Problem :: Retype the full set of records. Keep every character identical.

════════

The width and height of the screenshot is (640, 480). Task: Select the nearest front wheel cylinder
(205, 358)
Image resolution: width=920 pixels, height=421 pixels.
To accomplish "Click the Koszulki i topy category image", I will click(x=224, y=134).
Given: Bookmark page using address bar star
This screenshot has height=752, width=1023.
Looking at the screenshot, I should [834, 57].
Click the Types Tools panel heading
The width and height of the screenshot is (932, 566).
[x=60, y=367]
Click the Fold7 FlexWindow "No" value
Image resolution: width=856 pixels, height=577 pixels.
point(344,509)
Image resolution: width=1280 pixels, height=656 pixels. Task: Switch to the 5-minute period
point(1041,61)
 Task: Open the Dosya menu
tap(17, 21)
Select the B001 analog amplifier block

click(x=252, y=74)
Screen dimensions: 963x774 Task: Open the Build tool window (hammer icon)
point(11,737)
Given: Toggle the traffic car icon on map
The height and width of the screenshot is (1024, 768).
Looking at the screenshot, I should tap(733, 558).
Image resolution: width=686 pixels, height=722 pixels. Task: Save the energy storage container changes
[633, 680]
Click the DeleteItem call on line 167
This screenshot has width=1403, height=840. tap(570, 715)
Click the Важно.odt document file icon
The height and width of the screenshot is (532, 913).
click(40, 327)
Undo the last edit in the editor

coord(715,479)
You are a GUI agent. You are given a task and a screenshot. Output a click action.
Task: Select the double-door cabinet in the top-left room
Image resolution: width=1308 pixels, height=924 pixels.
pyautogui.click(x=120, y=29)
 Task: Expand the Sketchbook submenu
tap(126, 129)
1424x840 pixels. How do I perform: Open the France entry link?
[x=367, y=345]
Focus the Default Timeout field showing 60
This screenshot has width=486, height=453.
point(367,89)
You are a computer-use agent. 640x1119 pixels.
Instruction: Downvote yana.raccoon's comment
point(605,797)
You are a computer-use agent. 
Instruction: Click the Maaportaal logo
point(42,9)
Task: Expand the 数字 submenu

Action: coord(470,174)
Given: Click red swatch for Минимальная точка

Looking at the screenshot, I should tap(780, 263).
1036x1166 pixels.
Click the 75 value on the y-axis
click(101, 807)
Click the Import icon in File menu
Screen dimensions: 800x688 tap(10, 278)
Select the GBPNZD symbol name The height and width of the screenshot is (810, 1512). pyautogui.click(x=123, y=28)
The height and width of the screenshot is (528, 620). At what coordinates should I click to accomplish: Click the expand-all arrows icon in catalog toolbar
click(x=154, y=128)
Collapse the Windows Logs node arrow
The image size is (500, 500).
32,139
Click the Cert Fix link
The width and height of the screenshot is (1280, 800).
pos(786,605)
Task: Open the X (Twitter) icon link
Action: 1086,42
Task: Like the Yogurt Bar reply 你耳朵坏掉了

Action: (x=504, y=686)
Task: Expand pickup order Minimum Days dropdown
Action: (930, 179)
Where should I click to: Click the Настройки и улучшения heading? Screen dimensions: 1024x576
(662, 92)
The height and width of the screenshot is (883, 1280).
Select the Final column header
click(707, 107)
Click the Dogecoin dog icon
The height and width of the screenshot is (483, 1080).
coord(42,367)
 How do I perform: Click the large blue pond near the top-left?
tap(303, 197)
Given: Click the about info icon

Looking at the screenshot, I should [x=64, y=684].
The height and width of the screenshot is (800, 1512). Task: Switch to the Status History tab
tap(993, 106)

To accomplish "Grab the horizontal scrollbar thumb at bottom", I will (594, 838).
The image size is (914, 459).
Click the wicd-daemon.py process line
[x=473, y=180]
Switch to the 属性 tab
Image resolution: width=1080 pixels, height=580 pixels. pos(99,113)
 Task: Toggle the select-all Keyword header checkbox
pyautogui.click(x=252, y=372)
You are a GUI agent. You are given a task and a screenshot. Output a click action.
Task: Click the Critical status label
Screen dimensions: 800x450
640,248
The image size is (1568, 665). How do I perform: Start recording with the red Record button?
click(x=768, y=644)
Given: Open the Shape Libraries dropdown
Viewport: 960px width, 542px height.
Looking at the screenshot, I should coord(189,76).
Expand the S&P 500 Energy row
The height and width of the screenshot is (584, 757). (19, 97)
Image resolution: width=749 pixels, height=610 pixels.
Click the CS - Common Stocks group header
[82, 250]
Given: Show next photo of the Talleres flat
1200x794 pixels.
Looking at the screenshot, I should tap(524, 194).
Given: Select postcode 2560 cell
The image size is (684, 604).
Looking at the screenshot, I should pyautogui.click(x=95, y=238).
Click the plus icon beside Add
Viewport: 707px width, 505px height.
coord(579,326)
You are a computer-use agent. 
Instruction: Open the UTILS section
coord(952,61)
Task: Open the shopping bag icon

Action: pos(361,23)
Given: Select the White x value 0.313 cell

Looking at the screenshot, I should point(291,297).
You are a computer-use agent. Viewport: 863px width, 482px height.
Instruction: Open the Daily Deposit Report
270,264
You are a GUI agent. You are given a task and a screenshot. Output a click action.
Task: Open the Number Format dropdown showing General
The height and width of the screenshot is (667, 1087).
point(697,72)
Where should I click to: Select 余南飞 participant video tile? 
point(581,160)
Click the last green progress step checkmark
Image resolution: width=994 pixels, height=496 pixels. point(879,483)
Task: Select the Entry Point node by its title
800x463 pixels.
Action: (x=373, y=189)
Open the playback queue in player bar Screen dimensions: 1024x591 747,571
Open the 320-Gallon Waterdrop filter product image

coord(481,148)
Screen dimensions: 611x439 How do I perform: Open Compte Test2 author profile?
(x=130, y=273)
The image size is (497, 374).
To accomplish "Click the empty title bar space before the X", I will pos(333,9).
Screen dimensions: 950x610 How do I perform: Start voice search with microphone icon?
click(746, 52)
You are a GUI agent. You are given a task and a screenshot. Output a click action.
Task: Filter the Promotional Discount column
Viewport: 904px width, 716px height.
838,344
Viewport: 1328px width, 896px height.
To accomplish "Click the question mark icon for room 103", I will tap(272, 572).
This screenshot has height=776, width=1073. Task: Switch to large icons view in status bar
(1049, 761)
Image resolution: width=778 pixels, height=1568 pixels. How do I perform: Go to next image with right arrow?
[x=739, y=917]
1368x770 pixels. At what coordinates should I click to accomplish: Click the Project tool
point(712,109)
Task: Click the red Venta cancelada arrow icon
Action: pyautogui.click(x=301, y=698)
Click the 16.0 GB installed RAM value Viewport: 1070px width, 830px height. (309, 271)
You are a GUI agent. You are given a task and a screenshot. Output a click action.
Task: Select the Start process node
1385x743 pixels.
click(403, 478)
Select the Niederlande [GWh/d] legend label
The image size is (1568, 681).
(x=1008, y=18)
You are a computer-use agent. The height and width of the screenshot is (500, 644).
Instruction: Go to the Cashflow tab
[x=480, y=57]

════════

Finished task ::
The width and height of the screenshot is (640, 480). Task: Select the nearest front wheel cylinder
(205, 358)
Image resolution: width=920 pixels, height=421 pixels.
To accomplish "Click the Koszulki i topy category image", I will click(x=224, y=134).
Given: Bookmark page using address bar star
This screenshot has height=752, width=1023.
Looking at the screenshot, I should [834, 57].
Click the Types Tools panel heading
The width and height of the screenshot is (932, 566).
[x=60, y=367]
Click the Fold7 FlexWindow "No" value
Image resolution: width=856 pixels, height=577 pixels.
point(344,509)
Image resolution: width=1280 pixels, height=656 pixels. Task: Switch to the 5-minute period
point(1041,61)
 Task: Open the Dosya menu
tap(17, 21)
Select the B001 analog amplifier block

click(x=252, y=74)
Screen dimensions: 963x774 Task: Open the Build tool window (hammer icon)
point(11,737)
Given: Toggle the traffic car icon on map
The height and width of the screenshot is (1024, 768).
Looking at the screenshot, I should tap(733, 558).
Image resolution: width=686 pixels, height=722 pixels. Task: Save the energy storage container changes
[633, 680]
Click the DeleteItem call on line 167
This screenshot has width=1403, height=840. tap(570, 715)
Click the Важно.odt document file icon
The height and width of the screenshot is (532, 913).
click(40, 327)
Undo the last edit in the editor

coord(715,479)
You are a GUI agent. You are given a task and a screenshot. Output a click action.
Task: Select the double-door cabinet in the top-left room
Image resolution: width=1308 pixels, height=924 pixels.
pyautogui.click(x=120, y=29)
 Task: Expand the Sketchbook submenu
tap(126, 129)
1424x840 pixels. How do I perform: Open the France entry link?
[x=367, y=345]
Focus the Default Timeout field showing 60
This screenshot has width=486, height=453.
point(367,89)
You are a computer-use agent. 640x1119 pixels.
Instruction: Downvote yana.raccoon's comment
point(605,797)
You are a computer-use agent. 
Instruction: Click the Maaportaal logo
point(42,9)
Task: Expand the 数字 submenu

Action: coord(470,174)
Given: Click red swatch for Минимальная точка

Looking at the screenshot, I should tap(780, 263).
1036x1166 pixels.
Click the 75 value on the y-axis
click(101, 807)
Click the Import icon in File menu
Screen dimensions: 800x688 tap(10, 278)
Select the GBPNZD symbol name The height and width of the screenshot is (810, 1512). pyautogui.click(x=123, y=28)
The height and width of the screenshot is (528, 620). At what coordinates should I click to accomplish: Click the expand-all arrows icon in catalog toolbar
click(x=154, y=128)
Collapse the Windows Logs node arrow
The image size is (500, 500).
32,139
Click the Cert Fix link
The width and height of the screenshot is (1280, 800).
pos(786,605)
Task: Open the X (Twitter) icon link
Action: 1086,42
Task: Like the Yogurt Bar reply 你耳朵坏掉了

Action: (x=504, y=686)
Task: Expand pickup order Minimum Days dropdown
Action: (930, 179)
Where should I click to: Click the Настройки и улучшения heading? Screen dimensions: 1024x576
(662, 92)
The height and width of the screenshot is (883, 1280).
Select the Final column header
click(707, 107)
Click the Dogecoin dog icon
The height and width of the screenshot is (483, 1080).
coord(42,367)
 How do I perform: Click the large blue pond near the top-left?
tap(303, 197)
Given: Click the about info icon

Looking at the screenshot, I should [x=64, y=684].
The height and width of the screenshot is (800, 1512). Task: Switch to the Status History tab
tap(993, 106)

To accomplish "Grab the horizontal scrollbar thumb at bottom", I will (594, 838).
The image size is (914, 459).
Click the wicd-daemon.py process line
[x=473, y=180]
Switch to the 属性 tab
Image resolution: width=1080 pixels, height=580 pixels. pos(99,113)
 Task: Toggle the select-all Keyword header checkbox
pyautogui.click(x=252, y=372)
You are a GUI agent. You are given a task and a screenshot. Output a click action.
Task: Click the Critical status label
Screen dimensions: 800x450
640,248
The image size is (1568, 665). How do I perform: Start recording with the red Record button?
click(x=768, y=644)
Given: Open the Shape Libraries dropdown
Viewport: 960px width, 542px height.
Looking at the screenshot, I should coord(189,76).
Expand the S&P 500 Energy row
The height and width of the screenshot is (584, 757). (19, 97)
Image resolution: width=749 pixels, height=610 pixels.
Click the CS - Common Stocks group header
[82, 250]
Given: Show next photo of the Talleres flat
1200x794 pixels.
Looking at the screenshot, I should tap(524, 194).
Given: Select postcode 2560 cell
The image size is (684, 604).
Looking at the screenshot, I should pyautogui.click(x=95, y=238).
Click the plus icon beside Add
Viewport: 707px width, 505px height.
coord(579,326)
You are a computer-use agent. 
Instruction: Open the UTILS section
coord(952,61)
Task: Open the shopping bag icon

Action: pos(361,23)
Given: Select the White x value 0.313 cell

Looking at the screenshot, I should point(291,297).
You are a computer-use agent. Viewport: 863px width, 482px height.
Instruction: Open the Daily Deposit Report
270,264
You are a GUI agent. You are given a task and a screenshot. Output a click action.
Task: Open the Number Format dropdown showing General
The height and width of the screenshot is (667, 1087).
point(697,72)
Where should I click to: Select 余南飞 participant video tile? 
point(581,160)
Click the last green progress step checkmark
Image resolution: width=994 pixels, height=496 pixels. point(879,483)
Task: Select the Entry Point node by its title
800x463 pixels.
Action: (x=373, y=189)
Open the playback queue in player bar Screen dimensions: 1024x591 747,571
Open the 320-Gallon Waterdrop filter product image

coord(481,148)
Screen dimensions: 611x439 How do I perform: Open Compte Test2 author profile?
(x=130, y=273)
The image size is (497, 374).
To accomplish "Click the empty title bar space before the X", I will pos(333,9).
Screen dimensions: 950x610 How do I perform: Start voice search with microphone icon?
click(746, 52)
You are a GUI agent. You are given a task and a screenshot. Output a click action.
Task: Filter the Promotional Discount column
Viewport: 904px width, 716px height.
838,344
Viewport: 1328px width, 896px height.
To accomplish "Click the question mark icon for room 103", I will tap(272, 572).
This screenshot has height=776, width=1073. Task: Switch to large icons view in status bar
(1049, 761)
Image resolution: width=778 pixels, height=1568 pixels. How do I perform: Go to next image with right arrow?
[x=739, y=917]
1368x770 pixels. At what coordinates should I click to accomplish: Click the Project tool
point(712,109)
Task: Click the red Venta cancelada arrow icon
Action: pyautogui.click(x=301, y=698)
Click the 16.0 GB installed RAM value Viewport: 1070px width, 830px height. (309, 271)
You are a GUI agent. You are given a task and a screenshot. Output a click action.
Task: Select the Start process node
1385x743 pixels.
click(403, 478)
Select the Niederlande [GWh/d] legend label
The image size is (1568, 681).
(x=1008, y=18)
You are a computer-use agent. The height and width of the screenshot is (500, 644).
Instruction: Go to the Cashflow tab
[x=480, y=57]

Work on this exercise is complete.